* [Study questions]
[1] List every proper name that appears in the reflection on Joseph, excluding the chapter citation in parentheses.
[2] Extend the reflection on Joseph by writing the passage that would follow its final sentence.

* [Given text]
━━━━━━━━
Today’s first reading from the Book of Genesis tells the story of world-wide famine and the fact that Joseph, the boy whose brothers had sold him into slavery, used the power he had gained as governor of Egypt to feed starving people everywhere. It’s when his brothers appear before him that Joseph has his most important moment. It’s one of the great mercy stories of the Hebrew Scriptures and has many lessons to teach. (GEN 41-42)
Most of us won’t have the opportunity to sit in such a place of power and decide whether to be merciful or vengeful to those who have harmed us but we would be wise to practice unconditional love on a daily basis so we will assure our ability to act toward others as God would act when tests of our “mercy quotient” arise. Meg Wheatley had some comforting words this morning for the times when I – and all of us – are not as successful in life as we would hope to be.
━━━━━━━━
(Stored records)
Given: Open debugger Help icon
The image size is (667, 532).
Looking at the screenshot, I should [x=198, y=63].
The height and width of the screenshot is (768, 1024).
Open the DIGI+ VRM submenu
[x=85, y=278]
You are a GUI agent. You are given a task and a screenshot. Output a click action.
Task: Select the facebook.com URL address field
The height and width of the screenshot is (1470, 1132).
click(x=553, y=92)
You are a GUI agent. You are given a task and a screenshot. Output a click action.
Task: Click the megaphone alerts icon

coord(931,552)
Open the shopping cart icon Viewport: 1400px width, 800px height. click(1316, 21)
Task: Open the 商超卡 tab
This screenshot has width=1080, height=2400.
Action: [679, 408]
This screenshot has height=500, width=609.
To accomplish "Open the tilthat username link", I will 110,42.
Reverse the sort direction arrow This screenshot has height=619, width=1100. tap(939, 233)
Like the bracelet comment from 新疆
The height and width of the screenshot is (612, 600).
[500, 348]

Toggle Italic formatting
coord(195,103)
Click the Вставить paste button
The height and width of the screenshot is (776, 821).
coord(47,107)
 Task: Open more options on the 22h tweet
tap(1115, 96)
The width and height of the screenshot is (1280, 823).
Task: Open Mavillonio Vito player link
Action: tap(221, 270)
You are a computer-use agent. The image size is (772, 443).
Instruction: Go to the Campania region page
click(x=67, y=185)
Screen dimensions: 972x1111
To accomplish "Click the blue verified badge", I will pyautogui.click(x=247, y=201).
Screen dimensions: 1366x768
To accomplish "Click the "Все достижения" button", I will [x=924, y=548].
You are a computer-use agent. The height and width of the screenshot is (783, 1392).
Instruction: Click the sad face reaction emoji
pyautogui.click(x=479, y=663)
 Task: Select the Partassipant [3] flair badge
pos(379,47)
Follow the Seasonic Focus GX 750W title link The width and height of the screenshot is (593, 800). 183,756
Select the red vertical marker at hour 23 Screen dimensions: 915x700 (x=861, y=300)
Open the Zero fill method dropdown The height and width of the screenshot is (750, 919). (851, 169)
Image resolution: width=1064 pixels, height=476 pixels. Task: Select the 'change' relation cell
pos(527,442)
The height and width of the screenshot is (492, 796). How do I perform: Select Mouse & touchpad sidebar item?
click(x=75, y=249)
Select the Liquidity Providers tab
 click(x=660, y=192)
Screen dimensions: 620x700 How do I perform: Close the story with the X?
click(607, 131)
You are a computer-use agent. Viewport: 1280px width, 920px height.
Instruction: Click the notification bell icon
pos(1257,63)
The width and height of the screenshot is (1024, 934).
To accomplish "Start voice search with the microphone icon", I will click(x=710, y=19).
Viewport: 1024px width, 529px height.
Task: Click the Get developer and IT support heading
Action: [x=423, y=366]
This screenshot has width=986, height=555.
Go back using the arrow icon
━━━━━━━━
* [Results of the exercise]
[1] Book of Genesis, Joseph, Egypt, Hebrew Scriptures, God, Meg Wheatley

[2]
When we fail, which of course we often will, we don’t have to feel discouraged. Instead, we can look into our mistakes and failures for the valuable learnings they contain. And we can be open to opportunities and help that present themselves, even when they’re different from what we thought we needed. We can follow the energy of “Yes!” rather than accepting defeat or getting stuck in a plan.
This is how the world always changes. Everyday people not waiting for someone else to fix things or come to their rescue, but simply stepping forward, working together, figuring out how to make things better.